Cuma 1 Menit! Dzikir Ringan di Lidah, Berat Timbangan Amal di Akhirat

Seorang laki-laki yang sedang berdzikir dengan tasbih. Gambar: harian.disway.id 


Hai teman-teman! Sebagai sesama yang masih terus belajar dan berbenah diri dalam hal agama, aku sering banget merasa tertinggal. Di tengah kesibukan sehari-hari yang padat, kadang kita merasa waktu untuk beribadah itu rasanya kurang banget, ya?

Tapi tahu tidak? Ternyata Allah SWT itu Maha Baik dan selalu membuka jalan kemudahan bagi hamba-Nya yang ingin mengumpulkan pahala. Kemarin, aku baru saja membaca sebuah hadits yang bikin aku langsung takjub dan tersadar.

Ada satu amalan super ringan yang cuma butuh waktu 1 menit, tapi efeknya luar biasa untuk akhirat kita. Penasaran amalan apa yang kumaksud? Yuk, kita bahas bareng-bareng!

Dua Kalimat yang Dicintai Allah

Amalan ini bersumber langsung dari sabda Rasulullah SAW dalam sebuah hadits riwayat Imam Bukhari dan Muslim. Beliau menyebutkan ada dua kalimat yang sangat ringan di lidah, namun luar biasa berat di timbangan amal (Mizan), dan sangat dicintai oleh Allah Yang Maha Pengasih (Ar-Rahman).

Kalimat istimewa itu adalah:

Subhanallah wa bihamdihi, Subhanallahil 'adzim. (Maha Suci Allah dengan segala puji bagi-Nya, Maha Suci Allah Yang Maha Agung). 

Kenapa Dzikir Ini Begitu Istimewa?

1. Hemat Waktu, Kaya Pahala

Rasulullah SAW secara langsung menjelaskan betapa istimewanya dua kalimat dzikir ini di mata Allah SWT.

Rasulullah SAW bersabda:

"Dua kalimat yang ringan di lidah, pahalanya berat di timbangan, dan disenangi oleh Tuhan Yang Maha Pengasih, adalah: Subhanallah wa bihamdihi, Subhanallahil 'adzim." (HR. Bukhari No. 6682 dan Muslim No. 2694).

Bayangkan, kita sering menghabiskan waktu berjam-jam untuk scrolling media sosial tanpa menghasilkan apa-apa. Sementara itu, membaca kalimat dzikir ini berulang kali bahkan tidak sampai menghabiskan waktu 1 menit dari hidup kita.

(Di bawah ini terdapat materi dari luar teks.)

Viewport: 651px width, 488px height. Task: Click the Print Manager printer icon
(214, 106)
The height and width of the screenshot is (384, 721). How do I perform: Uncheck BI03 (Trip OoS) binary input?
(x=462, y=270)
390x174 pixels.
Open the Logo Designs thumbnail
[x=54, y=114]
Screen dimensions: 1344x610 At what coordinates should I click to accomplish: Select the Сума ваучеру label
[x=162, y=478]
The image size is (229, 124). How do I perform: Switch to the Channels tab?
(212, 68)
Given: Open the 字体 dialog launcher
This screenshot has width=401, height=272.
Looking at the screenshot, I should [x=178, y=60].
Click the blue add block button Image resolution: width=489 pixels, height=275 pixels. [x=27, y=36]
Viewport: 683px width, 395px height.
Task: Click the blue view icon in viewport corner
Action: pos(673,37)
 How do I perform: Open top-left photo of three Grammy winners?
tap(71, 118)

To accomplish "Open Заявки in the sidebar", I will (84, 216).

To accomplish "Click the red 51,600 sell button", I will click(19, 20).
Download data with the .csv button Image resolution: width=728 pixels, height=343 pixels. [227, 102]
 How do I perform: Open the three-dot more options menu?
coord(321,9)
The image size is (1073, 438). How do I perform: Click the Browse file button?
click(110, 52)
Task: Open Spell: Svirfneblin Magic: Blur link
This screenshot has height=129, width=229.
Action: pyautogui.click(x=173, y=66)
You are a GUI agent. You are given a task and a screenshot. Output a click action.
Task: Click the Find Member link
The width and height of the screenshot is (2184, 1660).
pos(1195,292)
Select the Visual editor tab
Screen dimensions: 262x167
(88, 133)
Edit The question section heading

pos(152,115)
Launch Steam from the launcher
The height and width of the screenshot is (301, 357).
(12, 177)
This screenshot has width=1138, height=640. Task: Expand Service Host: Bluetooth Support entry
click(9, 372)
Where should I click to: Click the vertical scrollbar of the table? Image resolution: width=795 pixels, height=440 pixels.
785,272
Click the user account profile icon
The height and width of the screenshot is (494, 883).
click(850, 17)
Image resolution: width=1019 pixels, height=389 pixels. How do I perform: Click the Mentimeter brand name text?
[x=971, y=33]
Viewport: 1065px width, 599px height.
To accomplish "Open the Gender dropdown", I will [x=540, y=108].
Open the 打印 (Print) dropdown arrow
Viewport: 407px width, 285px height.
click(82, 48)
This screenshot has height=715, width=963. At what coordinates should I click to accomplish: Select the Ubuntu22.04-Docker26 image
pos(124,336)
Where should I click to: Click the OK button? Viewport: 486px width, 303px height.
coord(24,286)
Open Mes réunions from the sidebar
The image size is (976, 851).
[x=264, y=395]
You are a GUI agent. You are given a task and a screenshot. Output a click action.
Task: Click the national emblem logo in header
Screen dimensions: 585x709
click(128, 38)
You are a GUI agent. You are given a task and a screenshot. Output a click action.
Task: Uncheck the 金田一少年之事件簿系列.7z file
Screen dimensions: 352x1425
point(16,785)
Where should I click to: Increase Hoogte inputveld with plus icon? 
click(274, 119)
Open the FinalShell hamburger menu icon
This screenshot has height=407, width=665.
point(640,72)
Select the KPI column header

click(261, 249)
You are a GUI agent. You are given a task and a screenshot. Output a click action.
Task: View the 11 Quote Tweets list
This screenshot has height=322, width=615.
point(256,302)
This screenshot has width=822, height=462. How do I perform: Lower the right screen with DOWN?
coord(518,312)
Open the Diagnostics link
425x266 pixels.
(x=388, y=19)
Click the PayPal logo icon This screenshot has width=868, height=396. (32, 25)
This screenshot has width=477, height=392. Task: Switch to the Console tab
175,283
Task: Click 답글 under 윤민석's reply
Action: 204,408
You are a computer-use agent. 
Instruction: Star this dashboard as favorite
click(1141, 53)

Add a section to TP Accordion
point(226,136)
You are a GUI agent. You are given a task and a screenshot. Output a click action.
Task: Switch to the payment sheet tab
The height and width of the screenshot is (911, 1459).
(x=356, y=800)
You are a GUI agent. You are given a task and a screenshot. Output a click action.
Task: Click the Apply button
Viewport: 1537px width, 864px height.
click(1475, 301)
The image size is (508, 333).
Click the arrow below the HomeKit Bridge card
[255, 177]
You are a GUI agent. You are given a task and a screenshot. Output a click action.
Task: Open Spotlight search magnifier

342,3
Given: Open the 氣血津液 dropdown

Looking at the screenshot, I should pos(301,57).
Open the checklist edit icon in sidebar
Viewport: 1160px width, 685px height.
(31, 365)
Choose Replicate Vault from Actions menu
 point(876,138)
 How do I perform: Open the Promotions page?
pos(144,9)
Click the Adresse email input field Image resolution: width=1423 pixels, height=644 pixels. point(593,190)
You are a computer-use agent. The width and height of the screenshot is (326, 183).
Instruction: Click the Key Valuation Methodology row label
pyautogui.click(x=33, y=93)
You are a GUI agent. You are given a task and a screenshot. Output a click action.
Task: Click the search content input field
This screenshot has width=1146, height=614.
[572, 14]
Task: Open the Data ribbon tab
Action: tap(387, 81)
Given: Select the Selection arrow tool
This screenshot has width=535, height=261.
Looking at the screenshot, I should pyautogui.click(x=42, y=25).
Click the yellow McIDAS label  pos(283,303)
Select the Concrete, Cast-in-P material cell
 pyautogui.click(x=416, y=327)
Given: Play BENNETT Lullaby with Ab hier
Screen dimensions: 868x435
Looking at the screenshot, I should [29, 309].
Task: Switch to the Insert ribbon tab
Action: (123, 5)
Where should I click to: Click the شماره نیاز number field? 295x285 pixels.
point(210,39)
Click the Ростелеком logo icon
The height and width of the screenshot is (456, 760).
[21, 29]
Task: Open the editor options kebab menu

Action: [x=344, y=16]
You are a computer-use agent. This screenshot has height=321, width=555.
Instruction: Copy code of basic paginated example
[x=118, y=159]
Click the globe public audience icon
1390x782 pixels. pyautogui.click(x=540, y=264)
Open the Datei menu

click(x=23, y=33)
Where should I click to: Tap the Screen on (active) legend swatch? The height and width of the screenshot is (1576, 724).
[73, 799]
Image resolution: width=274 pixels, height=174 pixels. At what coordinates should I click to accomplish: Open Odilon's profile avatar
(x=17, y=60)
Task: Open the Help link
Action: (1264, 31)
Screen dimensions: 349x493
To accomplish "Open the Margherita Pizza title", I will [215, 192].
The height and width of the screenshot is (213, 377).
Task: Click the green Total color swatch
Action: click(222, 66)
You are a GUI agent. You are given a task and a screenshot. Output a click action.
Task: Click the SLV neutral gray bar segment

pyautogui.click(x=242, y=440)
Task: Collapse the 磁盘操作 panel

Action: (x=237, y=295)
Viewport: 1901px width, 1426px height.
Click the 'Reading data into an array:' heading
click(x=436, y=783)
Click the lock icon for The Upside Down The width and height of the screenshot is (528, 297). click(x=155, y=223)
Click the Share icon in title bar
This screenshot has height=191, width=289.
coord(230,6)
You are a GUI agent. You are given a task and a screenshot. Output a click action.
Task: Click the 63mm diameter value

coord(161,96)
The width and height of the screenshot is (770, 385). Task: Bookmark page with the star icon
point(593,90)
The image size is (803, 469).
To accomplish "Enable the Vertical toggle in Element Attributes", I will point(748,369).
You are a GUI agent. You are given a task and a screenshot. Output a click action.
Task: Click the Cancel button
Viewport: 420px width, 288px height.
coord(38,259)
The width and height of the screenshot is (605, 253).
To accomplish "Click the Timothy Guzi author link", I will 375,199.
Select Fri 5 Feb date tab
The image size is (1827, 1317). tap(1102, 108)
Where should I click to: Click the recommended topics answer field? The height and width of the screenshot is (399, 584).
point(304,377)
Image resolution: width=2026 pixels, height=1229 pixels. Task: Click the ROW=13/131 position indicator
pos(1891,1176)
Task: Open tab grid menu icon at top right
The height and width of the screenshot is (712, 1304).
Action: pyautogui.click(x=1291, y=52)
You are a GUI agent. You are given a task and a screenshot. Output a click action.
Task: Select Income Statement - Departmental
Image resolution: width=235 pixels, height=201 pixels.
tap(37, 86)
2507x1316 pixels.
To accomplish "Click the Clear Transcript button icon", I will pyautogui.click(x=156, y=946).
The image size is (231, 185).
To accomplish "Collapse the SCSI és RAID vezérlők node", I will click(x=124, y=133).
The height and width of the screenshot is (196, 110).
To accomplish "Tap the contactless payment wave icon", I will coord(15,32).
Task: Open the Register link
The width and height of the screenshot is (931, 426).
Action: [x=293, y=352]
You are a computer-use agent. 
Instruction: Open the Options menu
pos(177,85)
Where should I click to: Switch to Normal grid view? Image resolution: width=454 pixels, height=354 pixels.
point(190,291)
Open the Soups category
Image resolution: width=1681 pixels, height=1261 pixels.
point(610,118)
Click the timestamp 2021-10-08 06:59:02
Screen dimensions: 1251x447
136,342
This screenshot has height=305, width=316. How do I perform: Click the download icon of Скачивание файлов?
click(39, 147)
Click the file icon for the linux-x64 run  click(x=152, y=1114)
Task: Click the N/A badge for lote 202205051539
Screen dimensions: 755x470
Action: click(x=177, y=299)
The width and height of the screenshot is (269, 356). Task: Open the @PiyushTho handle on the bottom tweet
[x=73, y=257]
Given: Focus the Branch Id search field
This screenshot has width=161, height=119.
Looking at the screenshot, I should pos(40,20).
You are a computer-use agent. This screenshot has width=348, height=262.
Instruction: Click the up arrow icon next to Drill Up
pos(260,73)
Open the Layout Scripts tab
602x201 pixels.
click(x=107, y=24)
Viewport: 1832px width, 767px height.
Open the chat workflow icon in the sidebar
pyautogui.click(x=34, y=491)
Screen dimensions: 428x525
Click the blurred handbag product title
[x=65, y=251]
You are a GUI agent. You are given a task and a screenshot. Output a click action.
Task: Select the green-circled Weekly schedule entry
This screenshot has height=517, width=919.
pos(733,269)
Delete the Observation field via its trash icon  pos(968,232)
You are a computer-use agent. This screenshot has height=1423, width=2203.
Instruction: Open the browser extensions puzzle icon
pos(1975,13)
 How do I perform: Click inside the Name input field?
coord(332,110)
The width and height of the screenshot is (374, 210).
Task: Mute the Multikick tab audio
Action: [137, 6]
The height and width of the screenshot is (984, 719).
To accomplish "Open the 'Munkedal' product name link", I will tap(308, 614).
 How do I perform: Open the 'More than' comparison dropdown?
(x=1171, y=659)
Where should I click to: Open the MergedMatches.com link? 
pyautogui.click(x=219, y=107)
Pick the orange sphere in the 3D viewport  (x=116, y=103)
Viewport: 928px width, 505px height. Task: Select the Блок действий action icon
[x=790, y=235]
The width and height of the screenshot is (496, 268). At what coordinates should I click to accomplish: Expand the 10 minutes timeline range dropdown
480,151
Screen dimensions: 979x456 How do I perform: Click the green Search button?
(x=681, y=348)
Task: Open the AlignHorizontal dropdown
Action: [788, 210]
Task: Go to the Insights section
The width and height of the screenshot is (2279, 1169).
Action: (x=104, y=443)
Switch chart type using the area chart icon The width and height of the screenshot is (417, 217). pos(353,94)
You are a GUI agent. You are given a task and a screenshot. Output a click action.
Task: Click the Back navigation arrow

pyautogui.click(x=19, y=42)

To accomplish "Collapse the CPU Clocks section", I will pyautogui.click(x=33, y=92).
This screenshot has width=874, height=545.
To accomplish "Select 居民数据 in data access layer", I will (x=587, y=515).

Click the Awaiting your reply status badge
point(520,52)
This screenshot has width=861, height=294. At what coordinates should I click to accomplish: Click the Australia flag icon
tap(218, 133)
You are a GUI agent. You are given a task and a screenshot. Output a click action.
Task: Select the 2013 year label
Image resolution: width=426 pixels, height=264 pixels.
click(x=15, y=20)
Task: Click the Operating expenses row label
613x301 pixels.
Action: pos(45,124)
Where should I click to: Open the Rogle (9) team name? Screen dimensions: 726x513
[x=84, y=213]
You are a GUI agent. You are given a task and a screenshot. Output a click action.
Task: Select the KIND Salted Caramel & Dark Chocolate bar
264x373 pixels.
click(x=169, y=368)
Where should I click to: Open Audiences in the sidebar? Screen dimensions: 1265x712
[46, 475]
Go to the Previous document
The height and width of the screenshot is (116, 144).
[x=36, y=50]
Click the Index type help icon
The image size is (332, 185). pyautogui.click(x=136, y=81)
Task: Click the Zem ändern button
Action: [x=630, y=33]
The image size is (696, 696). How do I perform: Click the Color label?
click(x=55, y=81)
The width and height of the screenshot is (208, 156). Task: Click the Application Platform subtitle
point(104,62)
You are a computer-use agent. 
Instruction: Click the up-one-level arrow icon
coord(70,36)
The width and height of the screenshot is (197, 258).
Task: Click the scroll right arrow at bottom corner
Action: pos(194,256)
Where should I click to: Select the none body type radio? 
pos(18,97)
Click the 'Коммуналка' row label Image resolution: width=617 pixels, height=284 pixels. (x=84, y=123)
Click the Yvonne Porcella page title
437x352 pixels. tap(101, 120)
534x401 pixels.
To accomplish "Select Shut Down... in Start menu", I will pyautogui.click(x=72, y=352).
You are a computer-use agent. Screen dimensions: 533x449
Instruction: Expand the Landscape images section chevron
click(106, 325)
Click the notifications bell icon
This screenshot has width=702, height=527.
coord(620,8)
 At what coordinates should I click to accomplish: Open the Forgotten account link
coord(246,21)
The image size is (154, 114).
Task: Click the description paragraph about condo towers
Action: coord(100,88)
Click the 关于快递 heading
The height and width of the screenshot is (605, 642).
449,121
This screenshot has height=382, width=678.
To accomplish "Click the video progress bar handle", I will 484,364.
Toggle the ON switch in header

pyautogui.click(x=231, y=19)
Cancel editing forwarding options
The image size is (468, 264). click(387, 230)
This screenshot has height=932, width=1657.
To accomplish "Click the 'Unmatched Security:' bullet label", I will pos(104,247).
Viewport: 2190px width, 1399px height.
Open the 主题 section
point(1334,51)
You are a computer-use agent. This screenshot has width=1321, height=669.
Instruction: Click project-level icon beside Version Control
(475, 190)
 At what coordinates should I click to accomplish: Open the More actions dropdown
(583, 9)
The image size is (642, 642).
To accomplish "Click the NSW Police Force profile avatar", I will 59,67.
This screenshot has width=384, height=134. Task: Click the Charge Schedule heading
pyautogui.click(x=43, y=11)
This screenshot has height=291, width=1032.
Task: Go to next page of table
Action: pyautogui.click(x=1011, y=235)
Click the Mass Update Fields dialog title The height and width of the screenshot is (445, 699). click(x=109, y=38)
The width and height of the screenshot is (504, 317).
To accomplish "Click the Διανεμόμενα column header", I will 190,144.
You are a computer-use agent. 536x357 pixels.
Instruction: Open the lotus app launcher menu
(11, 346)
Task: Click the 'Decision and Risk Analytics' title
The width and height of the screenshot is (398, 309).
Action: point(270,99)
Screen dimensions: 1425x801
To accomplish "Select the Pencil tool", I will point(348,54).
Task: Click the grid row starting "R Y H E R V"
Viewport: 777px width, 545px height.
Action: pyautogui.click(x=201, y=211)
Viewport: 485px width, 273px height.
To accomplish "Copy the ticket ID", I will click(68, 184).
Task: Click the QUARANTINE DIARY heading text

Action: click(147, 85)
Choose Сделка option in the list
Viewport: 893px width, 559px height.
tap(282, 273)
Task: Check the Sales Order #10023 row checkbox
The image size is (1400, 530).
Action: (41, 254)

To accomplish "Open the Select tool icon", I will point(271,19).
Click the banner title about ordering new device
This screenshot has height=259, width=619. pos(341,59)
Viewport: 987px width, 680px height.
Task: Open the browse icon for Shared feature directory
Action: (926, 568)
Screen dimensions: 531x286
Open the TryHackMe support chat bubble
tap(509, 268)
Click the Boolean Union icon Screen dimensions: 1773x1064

2. Pengikis Dosa-Dosa Kita

Dalam riwayat lain, disebutkan bahwa siapa pun yang membaca Subhanallah wa bihamdihi sebanyak 100 kali dalam sehari, maka dosa-dosanya akan diampuni. Bahkan, janji ampunan ini tetap berlaku sekalipun dosa-dosa kita itu sebanyak buih di lautan.

Rasulullah SAW bersabda:

"Barangsiapa yang mengucapkan: Subhanallah wa bihamdihi seratus kali dalam sehari, ia akan diampuni dosa-dosanya, sekalipun sebanyak buih di lautan." (HR. Bukhari No. 6405).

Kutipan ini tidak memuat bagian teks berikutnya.